■ Data entries ■
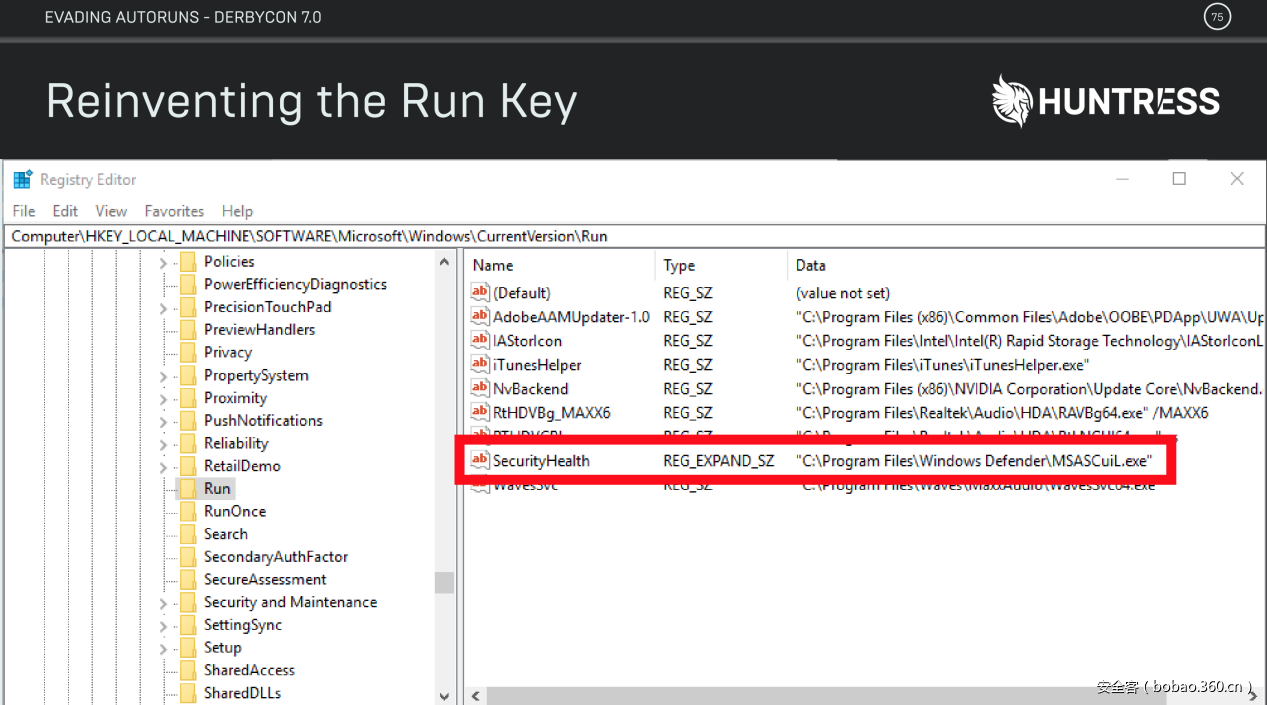Image resolution: width=1267 pixels, height=705 pixels.
Task: Select the RunOnce key in tree
Action: (x=235, y=511)
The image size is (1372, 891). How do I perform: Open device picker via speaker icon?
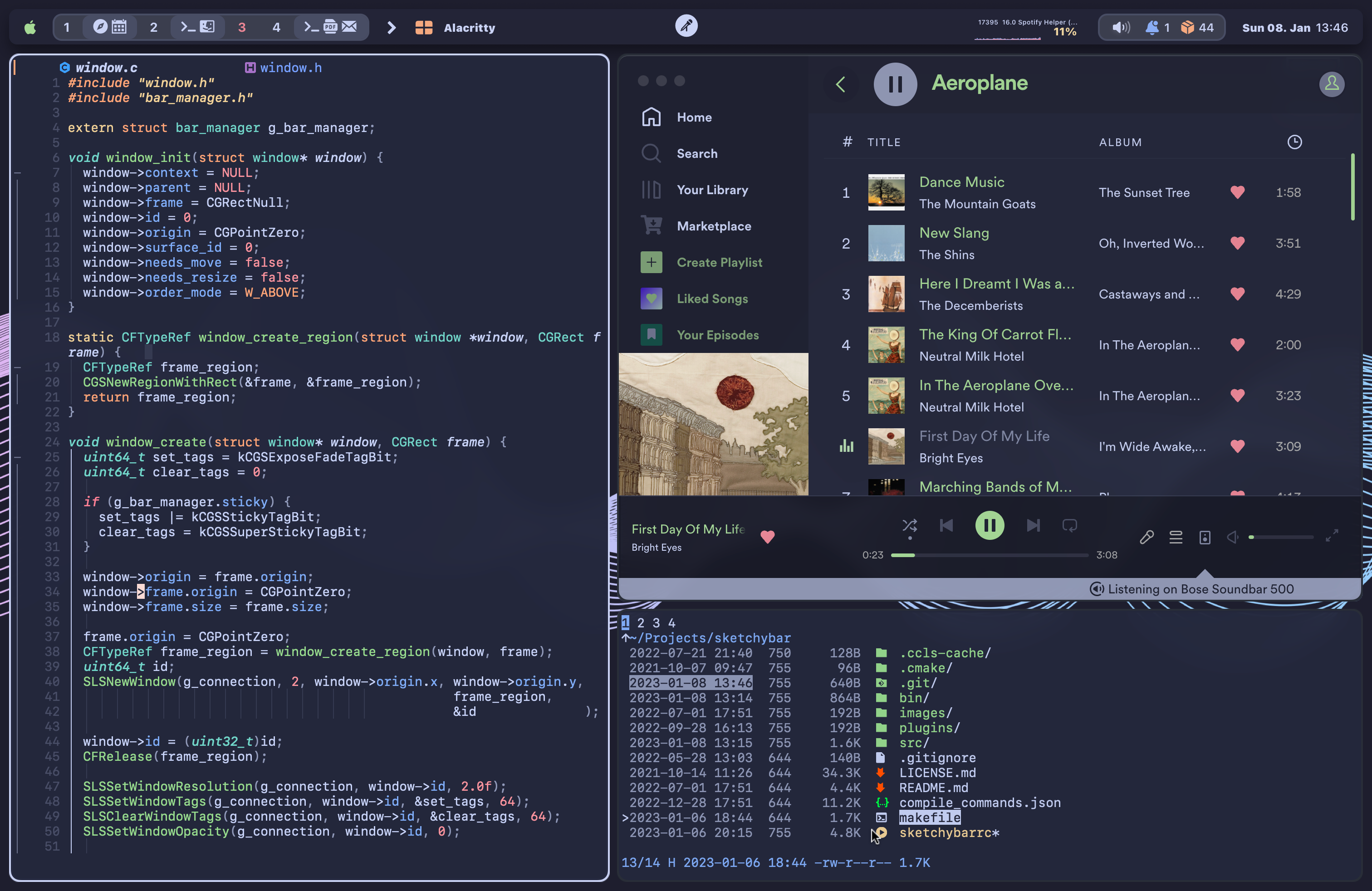1205,537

■ Required task ■
Put every line of the entries above into a Markdown table with the columns "Row" and "Entry line", numbering the rows and skipping blank lines. Leave the pictures out.

■ Task solution ■
| Row | Entry line |
|---|---|
| 1 | Image resolution: width=1267 pixels, height=705 pixels. |
| 2 | Task: Select the RunOnce key in tree |
| 3 | Action: (x=235, y=511) |
| 4 | The image size is (1372, 891). How do I perform: Open device picker via speaker icon? |
| 5 | 1205,537 |